Em maio de 2022, começou a planear a viagem e fez a experiência durante três meses. Já vivia sozinho, mas isso não impediu que o choque cultural tornasse as primeiras semanas do outro lado do Atlântico tão complicadas. Ainda assim, na segunda semana começaram a surgir trabalhos em bares locais.

Depois do verão, em setembro, voltou para se mudar definitivamente. As pessoas já a conheciam e contratavam: “O trabalho que eu tinha feito nas redes sociais é o melhor catálogo que podia ter. Tive sorte porque, ao mandar mensagens, os empregadores interessavam-se logo. A maior parte nunca tinha ouvido falar de Portugal, nem sabiam de onde vinha”.

Quanto ao orçamento, Jazmine contava com o dinheiro que foi juntando com o passar do tempo. E, além disso, a forma de fazer drag em solo norte-americano é diferente devido à capacidade monetária. “Ganha-se muito mais dinheiro e a arte drag é mais valorizada”, defende.

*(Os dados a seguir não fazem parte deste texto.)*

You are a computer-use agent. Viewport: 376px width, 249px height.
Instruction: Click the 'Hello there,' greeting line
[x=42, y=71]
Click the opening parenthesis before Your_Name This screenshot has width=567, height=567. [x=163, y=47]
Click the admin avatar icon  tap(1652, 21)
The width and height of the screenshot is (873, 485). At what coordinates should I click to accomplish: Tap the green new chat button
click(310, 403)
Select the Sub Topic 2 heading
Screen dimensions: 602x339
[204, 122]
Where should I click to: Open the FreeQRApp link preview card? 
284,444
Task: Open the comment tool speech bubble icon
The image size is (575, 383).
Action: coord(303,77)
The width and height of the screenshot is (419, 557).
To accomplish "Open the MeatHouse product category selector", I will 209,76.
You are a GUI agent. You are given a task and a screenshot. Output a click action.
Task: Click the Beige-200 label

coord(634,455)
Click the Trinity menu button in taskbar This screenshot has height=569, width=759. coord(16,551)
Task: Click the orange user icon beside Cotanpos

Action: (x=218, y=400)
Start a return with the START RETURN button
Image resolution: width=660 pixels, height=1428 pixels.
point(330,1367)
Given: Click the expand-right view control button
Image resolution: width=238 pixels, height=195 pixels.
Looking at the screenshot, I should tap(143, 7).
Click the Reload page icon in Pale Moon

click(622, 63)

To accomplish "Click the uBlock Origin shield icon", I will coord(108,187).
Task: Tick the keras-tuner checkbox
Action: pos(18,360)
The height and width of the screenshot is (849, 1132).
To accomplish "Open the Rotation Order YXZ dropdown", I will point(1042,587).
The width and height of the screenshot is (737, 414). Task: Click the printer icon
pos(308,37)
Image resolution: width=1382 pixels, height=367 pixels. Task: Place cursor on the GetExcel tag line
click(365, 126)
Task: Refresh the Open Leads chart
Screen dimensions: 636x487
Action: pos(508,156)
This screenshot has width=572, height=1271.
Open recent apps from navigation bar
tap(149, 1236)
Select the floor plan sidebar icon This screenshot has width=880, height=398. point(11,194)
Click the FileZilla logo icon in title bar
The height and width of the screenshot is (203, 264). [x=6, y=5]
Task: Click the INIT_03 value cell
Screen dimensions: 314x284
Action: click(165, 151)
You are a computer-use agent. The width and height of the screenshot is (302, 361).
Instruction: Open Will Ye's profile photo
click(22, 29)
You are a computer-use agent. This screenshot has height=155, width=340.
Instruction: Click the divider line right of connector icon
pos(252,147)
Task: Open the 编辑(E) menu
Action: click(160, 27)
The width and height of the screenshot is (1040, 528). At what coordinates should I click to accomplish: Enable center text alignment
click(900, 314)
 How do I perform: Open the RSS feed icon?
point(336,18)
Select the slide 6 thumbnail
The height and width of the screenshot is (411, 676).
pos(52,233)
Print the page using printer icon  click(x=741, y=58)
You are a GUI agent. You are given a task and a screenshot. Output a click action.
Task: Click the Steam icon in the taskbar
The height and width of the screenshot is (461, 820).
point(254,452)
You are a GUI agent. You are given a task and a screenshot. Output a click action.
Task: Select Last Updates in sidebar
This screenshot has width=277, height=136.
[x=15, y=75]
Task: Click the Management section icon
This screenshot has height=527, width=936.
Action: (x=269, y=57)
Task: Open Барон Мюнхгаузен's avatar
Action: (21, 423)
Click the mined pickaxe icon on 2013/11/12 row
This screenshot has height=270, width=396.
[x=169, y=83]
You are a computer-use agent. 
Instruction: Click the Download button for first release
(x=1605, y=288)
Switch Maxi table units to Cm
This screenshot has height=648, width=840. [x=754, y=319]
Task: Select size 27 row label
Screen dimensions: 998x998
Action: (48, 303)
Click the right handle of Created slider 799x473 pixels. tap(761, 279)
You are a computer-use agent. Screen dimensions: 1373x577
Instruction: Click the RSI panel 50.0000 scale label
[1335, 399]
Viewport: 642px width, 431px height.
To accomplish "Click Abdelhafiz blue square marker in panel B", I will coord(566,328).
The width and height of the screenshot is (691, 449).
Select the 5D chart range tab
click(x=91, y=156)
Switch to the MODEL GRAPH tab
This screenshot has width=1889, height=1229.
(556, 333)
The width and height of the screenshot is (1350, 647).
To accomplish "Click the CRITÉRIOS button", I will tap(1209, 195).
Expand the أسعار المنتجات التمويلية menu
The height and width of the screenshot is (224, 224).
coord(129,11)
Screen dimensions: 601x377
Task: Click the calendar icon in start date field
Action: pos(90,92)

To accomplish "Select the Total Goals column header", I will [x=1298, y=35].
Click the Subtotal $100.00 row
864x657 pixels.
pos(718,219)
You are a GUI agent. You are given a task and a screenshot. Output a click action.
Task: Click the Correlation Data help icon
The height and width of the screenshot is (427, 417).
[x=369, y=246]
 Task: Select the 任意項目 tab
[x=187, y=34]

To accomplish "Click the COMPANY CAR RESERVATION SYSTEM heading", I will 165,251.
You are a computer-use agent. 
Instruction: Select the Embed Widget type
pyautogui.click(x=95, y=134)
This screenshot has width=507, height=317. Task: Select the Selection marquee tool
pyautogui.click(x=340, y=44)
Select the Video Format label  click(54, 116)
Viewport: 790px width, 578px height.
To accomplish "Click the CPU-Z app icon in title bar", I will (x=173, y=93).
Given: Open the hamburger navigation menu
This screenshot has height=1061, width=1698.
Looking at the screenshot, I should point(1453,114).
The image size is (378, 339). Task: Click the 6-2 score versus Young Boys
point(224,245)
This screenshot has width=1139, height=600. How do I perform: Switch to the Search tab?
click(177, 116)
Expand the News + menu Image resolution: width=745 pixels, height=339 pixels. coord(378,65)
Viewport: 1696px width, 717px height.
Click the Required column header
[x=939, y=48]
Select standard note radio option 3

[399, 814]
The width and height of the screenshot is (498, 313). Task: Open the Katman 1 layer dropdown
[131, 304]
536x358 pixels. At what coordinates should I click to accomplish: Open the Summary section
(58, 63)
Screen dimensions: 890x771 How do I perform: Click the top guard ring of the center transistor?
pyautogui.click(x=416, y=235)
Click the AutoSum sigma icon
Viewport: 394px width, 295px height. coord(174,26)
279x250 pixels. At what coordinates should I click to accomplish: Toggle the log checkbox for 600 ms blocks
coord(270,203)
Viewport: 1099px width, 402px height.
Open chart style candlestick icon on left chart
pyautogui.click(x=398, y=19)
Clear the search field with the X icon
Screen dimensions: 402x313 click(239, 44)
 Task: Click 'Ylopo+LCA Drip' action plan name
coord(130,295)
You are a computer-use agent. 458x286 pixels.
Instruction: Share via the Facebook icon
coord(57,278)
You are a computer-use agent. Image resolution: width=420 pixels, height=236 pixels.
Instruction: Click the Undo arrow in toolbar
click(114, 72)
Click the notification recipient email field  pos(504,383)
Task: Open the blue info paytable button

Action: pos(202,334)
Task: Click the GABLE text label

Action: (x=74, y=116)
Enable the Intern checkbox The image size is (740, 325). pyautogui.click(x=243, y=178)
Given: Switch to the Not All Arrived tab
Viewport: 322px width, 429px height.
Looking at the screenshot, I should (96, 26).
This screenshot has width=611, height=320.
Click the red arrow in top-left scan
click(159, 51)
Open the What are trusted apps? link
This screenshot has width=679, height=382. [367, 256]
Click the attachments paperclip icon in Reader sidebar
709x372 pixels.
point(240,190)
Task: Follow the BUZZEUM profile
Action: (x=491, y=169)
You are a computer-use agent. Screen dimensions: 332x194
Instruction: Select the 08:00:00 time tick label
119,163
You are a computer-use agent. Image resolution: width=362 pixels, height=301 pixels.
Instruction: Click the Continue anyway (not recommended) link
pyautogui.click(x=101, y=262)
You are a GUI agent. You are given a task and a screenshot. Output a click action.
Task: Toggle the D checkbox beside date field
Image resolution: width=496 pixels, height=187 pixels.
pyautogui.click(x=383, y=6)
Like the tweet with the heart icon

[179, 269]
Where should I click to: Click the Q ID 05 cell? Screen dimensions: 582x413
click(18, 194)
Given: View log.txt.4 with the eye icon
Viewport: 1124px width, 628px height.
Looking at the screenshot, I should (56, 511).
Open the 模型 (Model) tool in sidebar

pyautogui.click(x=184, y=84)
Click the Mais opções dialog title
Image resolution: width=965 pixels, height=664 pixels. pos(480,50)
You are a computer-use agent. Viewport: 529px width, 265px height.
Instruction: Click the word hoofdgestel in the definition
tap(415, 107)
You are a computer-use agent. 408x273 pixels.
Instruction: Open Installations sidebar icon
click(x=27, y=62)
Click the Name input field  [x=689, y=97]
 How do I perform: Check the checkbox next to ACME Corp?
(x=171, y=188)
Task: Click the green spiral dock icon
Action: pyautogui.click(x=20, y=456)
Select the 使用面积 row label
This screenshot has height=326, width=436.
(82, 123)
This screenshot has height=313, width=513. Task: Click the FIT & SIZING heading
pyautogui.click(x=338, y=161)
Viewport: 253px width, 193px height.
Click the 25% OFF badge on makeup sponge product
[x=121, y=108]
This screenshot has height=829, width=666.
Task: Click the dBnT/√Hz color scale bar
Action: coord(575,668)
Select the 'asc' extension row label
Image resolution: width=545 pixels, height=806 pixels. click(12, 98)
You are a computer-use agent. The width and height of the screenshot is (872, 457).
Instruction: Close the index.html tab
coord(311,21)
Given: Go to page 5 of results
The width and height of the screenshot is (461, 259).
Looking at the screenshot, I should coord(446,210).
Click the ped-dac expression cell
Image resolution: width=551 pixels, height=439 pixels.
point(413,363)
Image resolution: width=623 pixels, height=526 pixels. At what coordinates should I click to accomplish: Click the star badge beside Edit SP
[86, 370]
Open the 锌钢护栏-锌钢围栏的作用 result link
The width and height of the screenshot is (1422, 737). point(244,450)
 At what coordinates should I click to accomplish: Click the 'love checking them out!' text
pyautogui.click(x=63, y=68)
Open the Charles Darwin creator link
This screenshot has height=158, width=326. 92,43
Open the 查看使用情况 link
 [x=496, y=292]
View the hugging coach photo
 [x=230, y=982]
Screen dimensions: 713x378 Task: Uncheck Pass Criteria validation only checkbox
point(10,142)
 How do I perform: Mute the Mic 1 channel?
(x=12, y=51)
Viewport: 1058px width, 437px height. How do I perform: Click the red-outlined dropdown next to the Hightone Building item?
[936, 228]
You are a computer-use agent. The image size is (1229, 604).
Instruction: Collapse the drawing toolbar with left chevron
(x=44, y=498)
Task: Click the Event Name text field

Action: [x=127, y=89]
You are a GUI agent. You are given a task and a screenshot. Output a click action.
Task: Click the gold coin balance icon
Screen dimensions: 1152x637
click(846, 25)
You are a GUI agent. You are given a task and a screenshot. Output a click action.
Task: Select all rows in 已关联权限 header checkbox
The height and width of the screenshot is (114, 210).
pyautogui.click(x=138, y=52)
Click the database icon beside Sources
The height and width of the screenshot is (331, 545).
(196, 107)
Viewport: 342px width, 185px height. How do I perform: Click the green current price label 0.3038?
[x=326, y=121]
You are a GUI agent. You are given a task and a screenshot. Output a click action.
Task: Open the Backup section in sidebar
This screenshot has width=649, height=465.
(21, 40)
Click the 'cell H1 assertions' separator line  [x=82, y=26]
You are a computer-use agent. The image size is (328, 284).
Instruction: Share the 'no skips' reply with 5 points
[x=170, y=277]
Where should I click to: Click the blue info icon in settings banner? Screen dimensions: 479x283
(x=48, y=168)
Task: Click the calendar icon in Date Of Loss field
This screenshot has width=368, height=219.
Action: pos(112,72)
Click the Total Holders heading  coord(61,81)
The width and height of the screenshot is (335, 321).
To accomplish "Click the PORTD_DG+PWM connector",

Jazmine com Aquaria, uma das suas maiores inspirações.

Ainda assim, teve a oportunidade de trabalhar na produção de eventos com uma companhia que organiza tours mundiais de drag queens, a Voss Events. Colaborou num espetáculo de Natal, que terminou no final de dezembro, com o objetivo de estabilizar e de fazer contactos importantes dentro do meio.

“Uma das partes que mais me apaixonou por esta área foi o mundo do marketing e dos negócios. Nunca tive nenhum agente, fiz tudo sozinho e adorei. Consegui perceber como é que funciona o mercado tanto na Europa, como nos Estados Unidos”.

Quanto aos objetivos, a lista permanece longa. Além de continuar a apostar na componente mais visual do mundo drag, através da moda, Jazmine quer ter trabalhos semanais a atuar num brunch, bar ou restaurante — juntando o trabalho visual com as performances ao vivo.

No entanto, a longo-prazo, quer atingir a meta que a esmagadora maioria das colegas de trabalho definem: participar no fenómeno “RuPauls’s Drag Race”, que catapulta centenas de artistas para o estrelato. “Já tive opiniões de pessoas envolvidas a sugerir que vai dar certo. Mas é um investimento gigante, então tenho de me sentir estável o suficiente”.